» Task instructions:
A) In the summary of the film Smoke, rewrite the passage from "The next day, Paul" to "outside the city.", replacing "truck" with "van".
B) According to the summary of the film Smoke, where was Brooklyn Cigar Co. located?
C) Write the next part of the summary of the film Smoke, picking up after its final sentence.

Smoke is a 1995 American independent film by Wayne Wang and Paul Auster. The original story was written by Paul Auster, who also wrote the screenplay. The film was produced by Greg Johnson, Peter Newman, Kenzo Horikoshi, and Hisami Kuroiwa. Among others, it features Harvey Keitel, William Hurt, Stockard Channing, Harold Perrineau Jr., Giancarlo Esposito, Ashley Judd, and Forest Whitaker.

Plot
The film follows the lives of multiple characters, all of whom are connected via their patronage of a small Brooklyn tobacconist store managed by Auggie. Brooklyn Cigar Co. was located on the corner of 16th Street and Prospect Park West.

Auggie has been taking photographs of the store from across the street at 8:00am every morning and has been collecting all his photos in albums. A recently-widowed writer Paul Benjamin  spends an evening with Auggie, during which Auggie tells Paul of his photographs, which he describes as his "life's work".  Auggie asks Paul to look through the photographs, which are collected in a large number of albums. At first, Paul does not take the photographs seriously, saying that "they're all the same". Auggie says that they only look the same superficially, but they are all different, with each photo representing a unique moment in time.  Auggie implores Paul to "slow down", which Paul agrees to do.  Paul sees his wife in one of the pictures, and breaks down.

The next day, Paul is lost in thought as he crosses the road and is saved from being run down by a truck by a young black man named Rashid, whom he invites to stay in his apartment as a form of thanks.  Rashid accepts, but irritates Paul by making noise, and breaking dishes, while Paul is writing. Paul asks Rashid to leave, which he does.  Paul is visited by Rashid's aunt, who aggressively demands to know why Rashid has been staying with Paul.  She reveals that Rashid's name is in fact Thomas, and that he is from an underprivileged background.  She also says that Rashid has been estranged from his father since childhood, and that his father had been spotted recently at a gas station outside the city.

Rashid tracks down his father, Cyrus Cole, to a small-town gas station, which he sketches. Cyrus, not recognising him, befriends him and hires Rashid to carry out renovation work at his gas station.  Rashid conceals his identity and tells Cyrus that his name is Paul Benjamin.  His father has an artificial arm, which he tells Rashid was the result of a car accident in which his then wife (who was in fact Rashid's mother) was killed.  Cyrus says that he was driving drunk and that his artificial arm was a way for God to remind him to better himself.  Rashid leaves the station, without any notice.

» Given records:

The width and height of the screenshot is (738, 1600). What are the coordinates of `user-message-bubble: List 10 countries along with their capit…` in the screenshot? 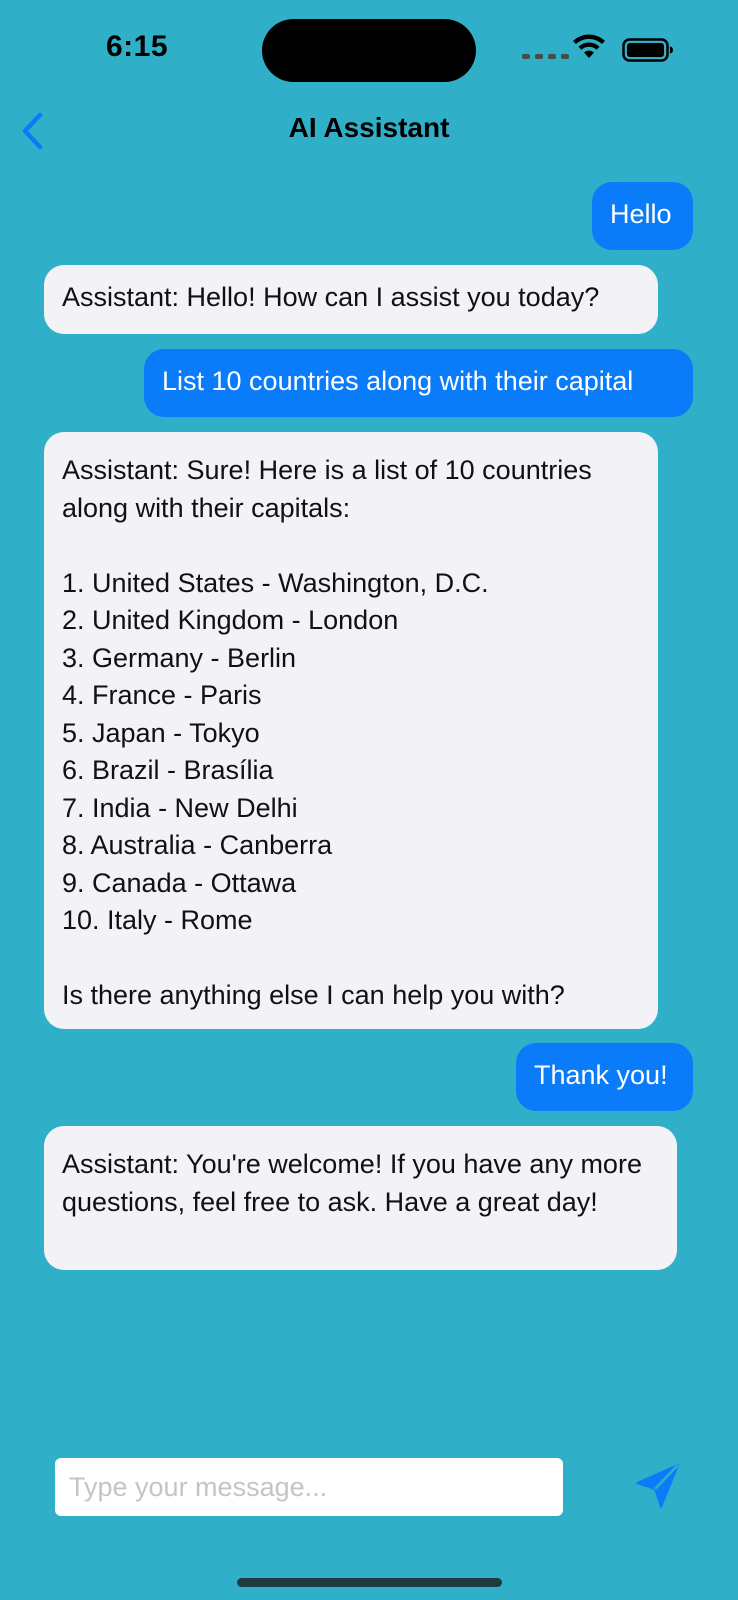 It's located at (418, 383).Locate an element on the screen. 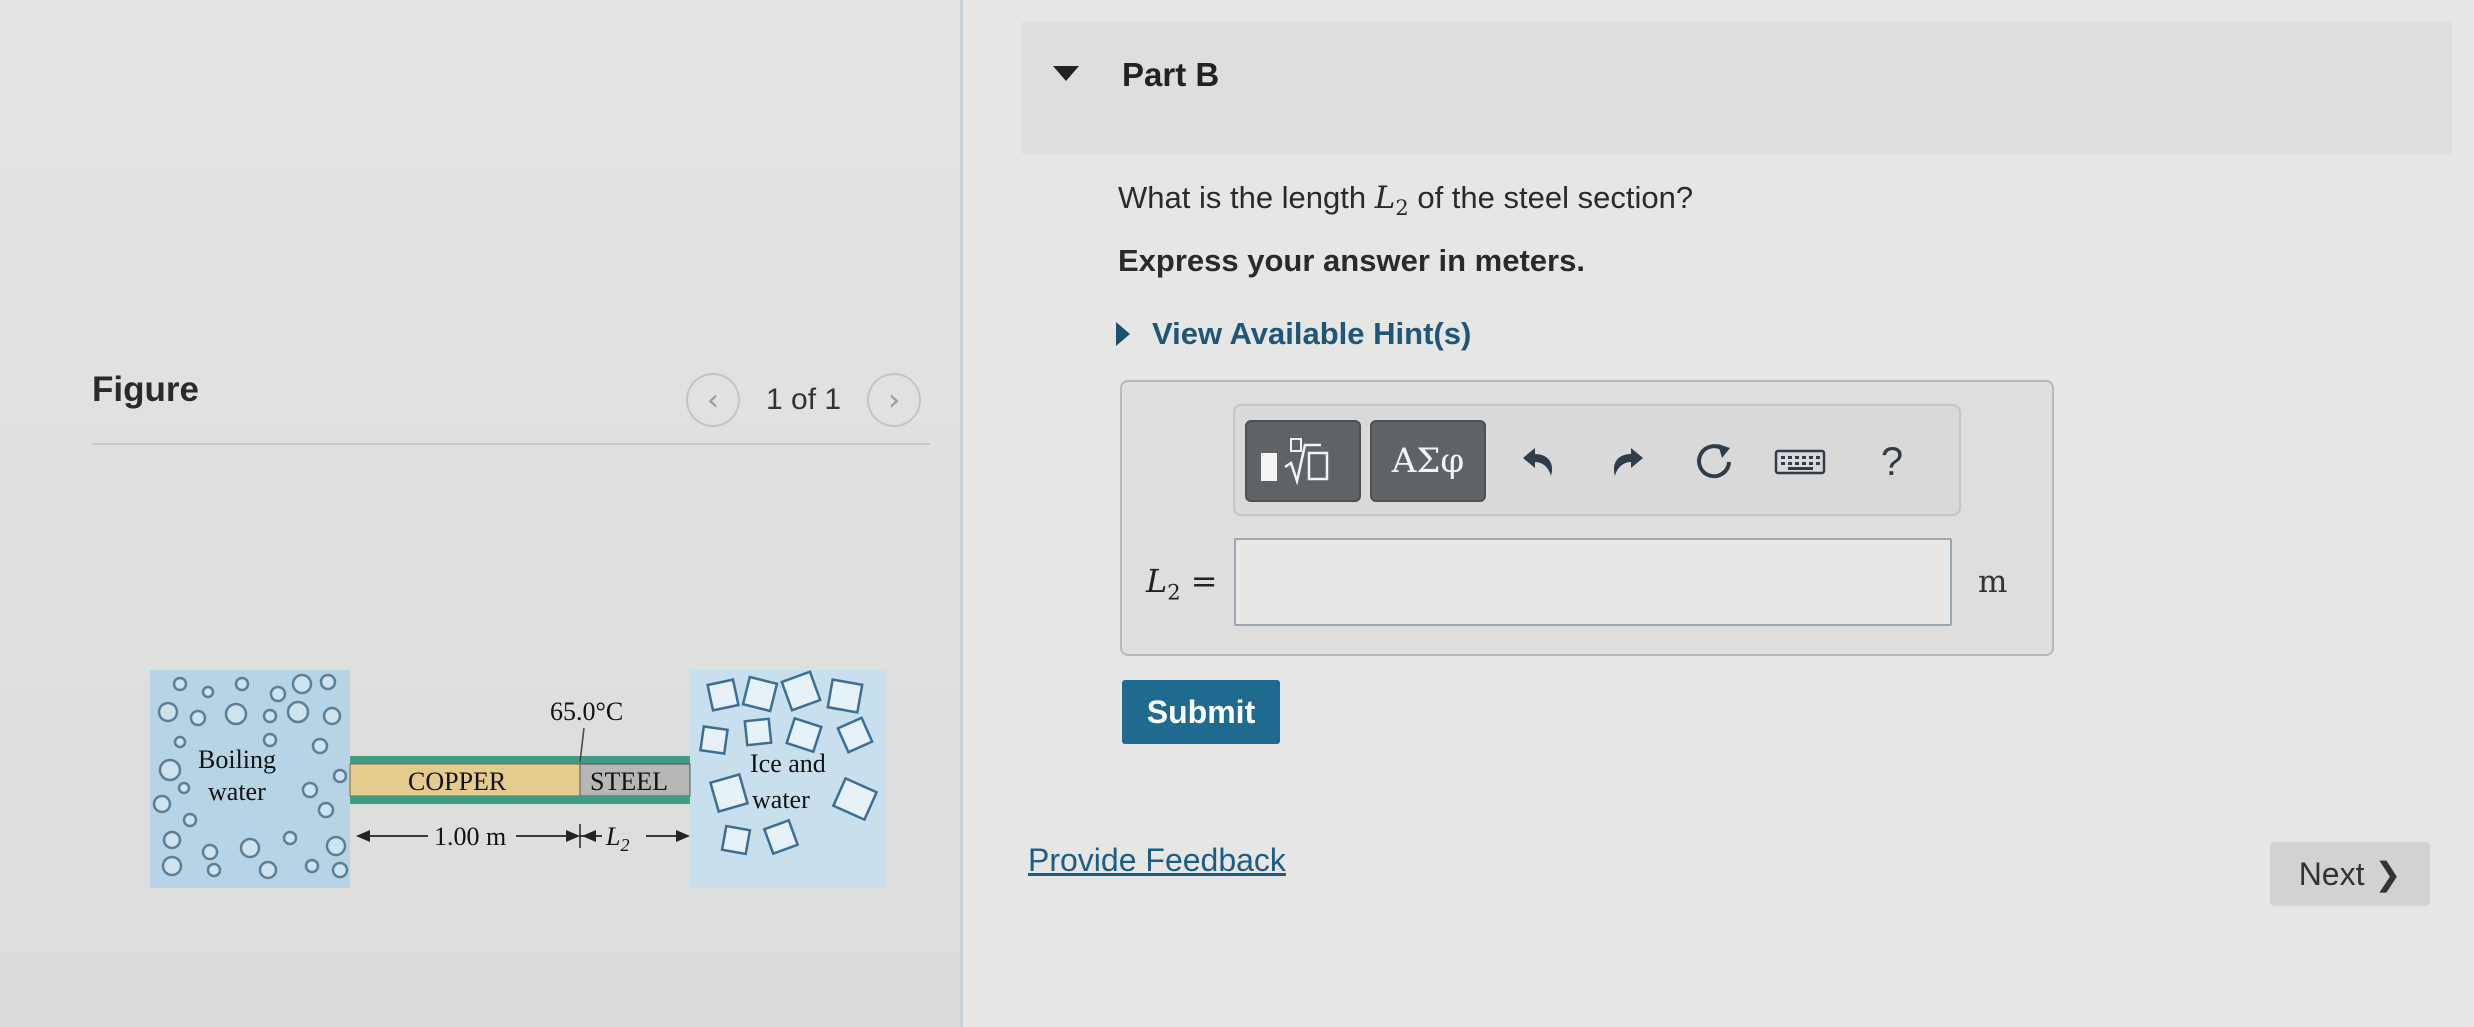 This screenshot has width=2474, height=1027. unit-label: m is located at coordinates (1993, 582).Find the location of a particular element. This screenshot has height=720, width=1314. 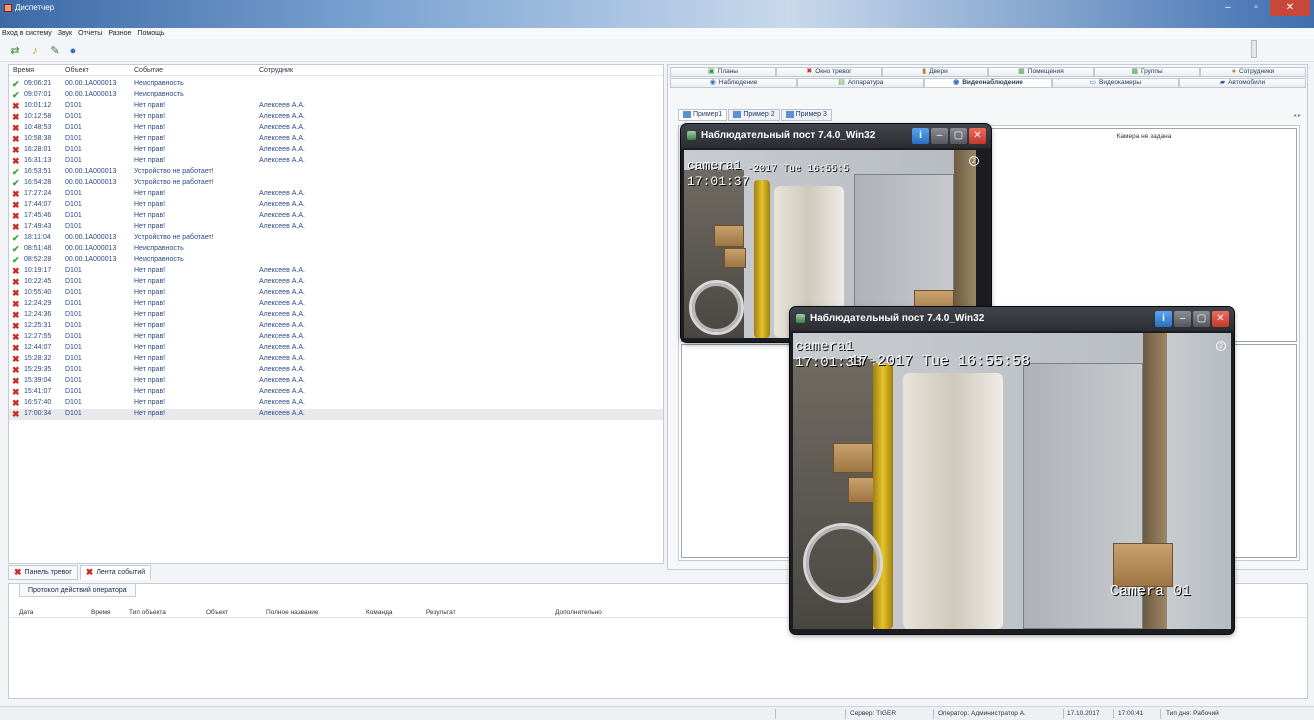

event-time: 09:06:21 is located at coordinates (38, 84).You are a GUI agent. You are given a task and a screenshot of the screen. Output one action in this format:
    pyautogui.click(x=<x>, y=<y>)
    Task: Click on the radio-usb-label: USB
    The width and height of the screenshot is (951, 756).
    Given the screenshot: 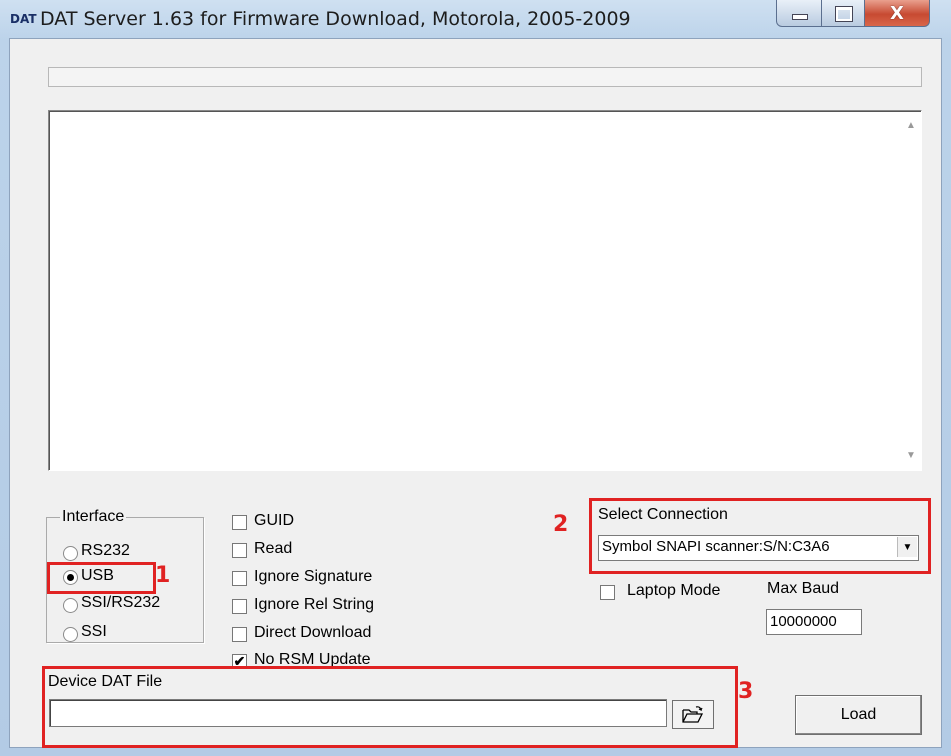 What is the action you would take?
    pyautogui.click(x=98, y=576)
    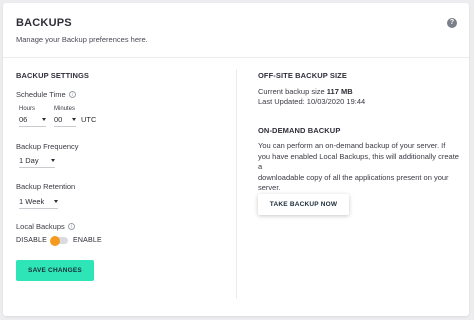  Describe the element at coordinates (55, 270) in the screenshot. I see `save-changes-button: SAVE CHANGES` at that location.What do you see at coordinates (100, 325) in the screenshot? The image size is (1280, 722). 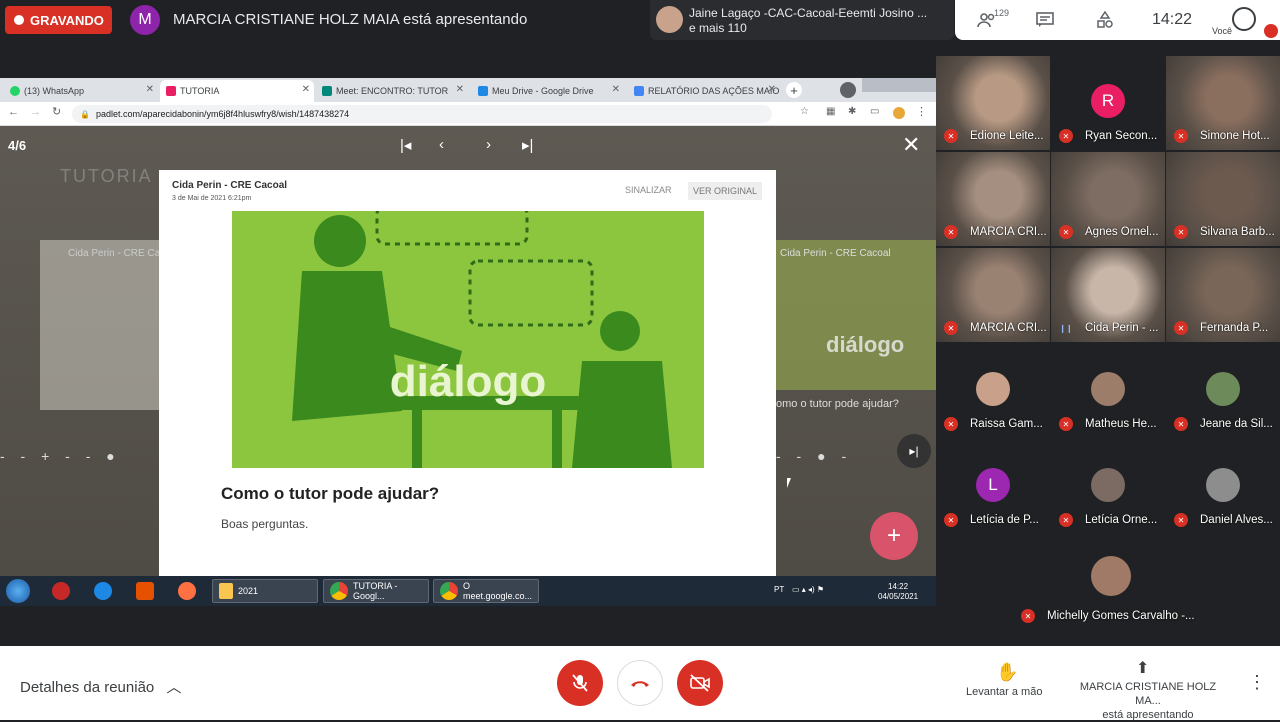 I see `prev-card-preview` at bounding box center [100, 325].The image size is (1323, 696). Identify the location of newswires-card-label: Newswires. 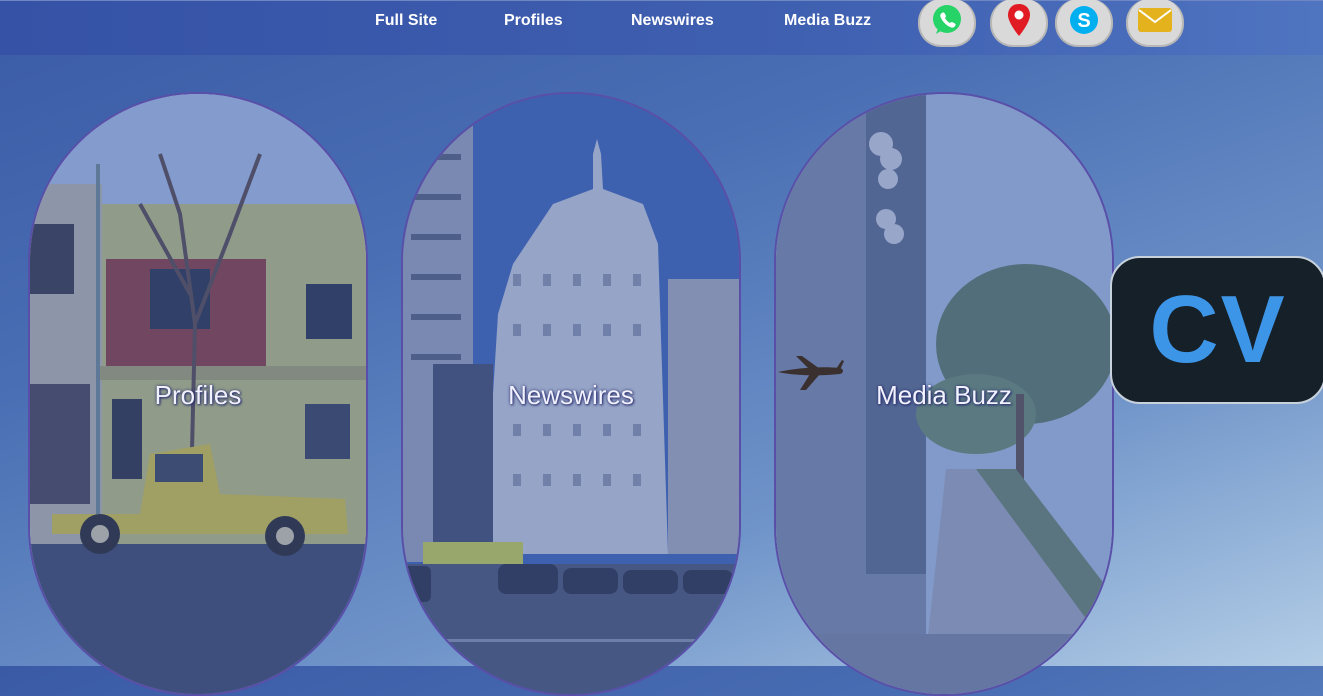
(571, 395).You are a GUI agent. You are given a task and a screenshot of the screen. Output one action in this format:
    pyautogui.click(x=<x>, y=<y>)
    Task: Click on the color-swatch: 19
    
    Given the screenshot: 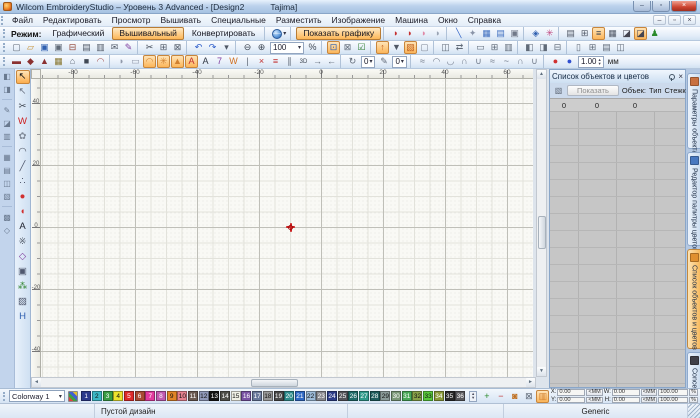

» Exercise responses:
A)
The next day, Paul is lost in thought as he crosses the road and is saved from being run down by a van by a young black man named Rashid, whom he invites to stay in his apartment as a form of thanks.  Rashid accepts, but irritates Paul by making noise, and breaking dishes, while Paul is writing. Paul asks Rashid to leave, which he does.  Paul is visited by Rashid's aunt, who aggressively demands to know why Rashid has been staying with Paul.  She reveals that Rashid's name is in fact Thomas, and that he is from an underprivileged background.  She also says that Rashid has been estranged from his father since childhood, and that his father had been spotted recently at a gas station outside the city.

B) It was on the corner of 16th Street and Prospect Park West.

C)
Rashid returns to Paul's apartment to give him a second hand television as a gift.  As Rashid tries to leave, Paul forces him to stay and to call his aunt to reassure her that he is safe.  Paul finds $5,000 that Rashid has stashed in the apartment.  Paul confronts Rashid about the money, and Rashid reveals that he took the money from the robbers as he fled, which is why he is in hiding.  Paul implores Rashid to return the money but Rashid refuses.  Rashid disappears one day, without explaining where he has gone.

Paul and Auggie track Rashid down.  Paul introduces himself to Rashid's father, who comments that Rashid and he share a name. Rashid confesses that his real name is Thomas Jefferson Cole.  His father finally understands that Rashid is in fact his son, but reacts by rejecting him violently.  After an emotional breakdown, they reconcile.

Rashid is hired to work at the tobacconist.  Auggie imports a box of Cuban cigars that he intends to sell to public officials in the city.  Auggie has spent $5,000 on the shipment, the entirety of his savings.  Rashid ruins the cigars when he is left to look after the shop on his own by allowing the sink to overflow. He gives Auggie the $5000 to keep his job.  Auggie initially refuses but eventually agrees to keep the money.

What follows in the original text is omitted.